In the material below, find the line containing "May 2025 (148, 1608)" and the line containing "Photo (721, 954)", then reproduce exactly both of them and every line between, and nothing else.
[Opening Dataset section]
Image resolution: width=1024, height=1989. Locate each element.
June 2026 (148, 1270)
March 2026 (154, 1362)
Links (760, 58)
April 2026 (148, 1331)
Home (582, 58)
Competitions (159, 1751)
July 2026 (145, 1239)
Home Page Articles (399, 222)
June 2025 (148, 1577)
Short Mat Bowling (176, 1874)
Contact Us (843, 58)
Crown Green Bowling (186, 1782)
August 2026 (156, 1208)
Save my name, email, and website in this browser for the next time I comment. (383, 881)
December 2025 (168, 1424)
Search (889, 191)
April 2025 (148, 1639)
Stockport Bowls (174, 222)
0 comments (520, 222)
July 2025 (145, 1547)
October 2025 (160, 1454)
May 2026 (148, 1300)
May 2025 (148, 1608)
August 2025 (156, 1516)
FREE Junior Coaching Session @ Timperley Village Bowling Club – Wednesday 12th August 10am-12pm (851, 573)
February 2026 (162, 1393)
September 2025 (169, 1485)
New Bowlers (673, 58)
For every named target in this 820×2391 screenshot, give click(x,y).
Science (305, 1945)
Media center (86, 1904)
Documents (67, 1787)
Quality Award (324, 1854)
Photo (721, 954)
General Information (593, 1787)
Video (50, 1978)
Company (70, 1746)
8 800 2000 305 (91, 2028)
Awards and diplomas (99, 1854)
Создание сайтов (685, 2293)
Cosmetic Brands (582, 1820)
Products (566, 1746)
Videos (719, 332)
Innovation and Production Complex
[Closing Dataset section]
# Reply to the exercise
May 2025 (148, 1608)
August 2025 (156, 1516)
FREE Junior Coaching Session @ Timperley Village Bowling Club – Wednesday 12th August 10am-12pm (851, 573)
February 2026 (162, 1393)
September 2025 (169, 1485)
New Bowlers (673, 58)
For every named target in this 820×2391 screenshot, give click(x,y).
Science (305, 1945)
Media center (86, 1904)
Documents (67, 1787)
Quality Award (324, 1854)
Photo (721, 954)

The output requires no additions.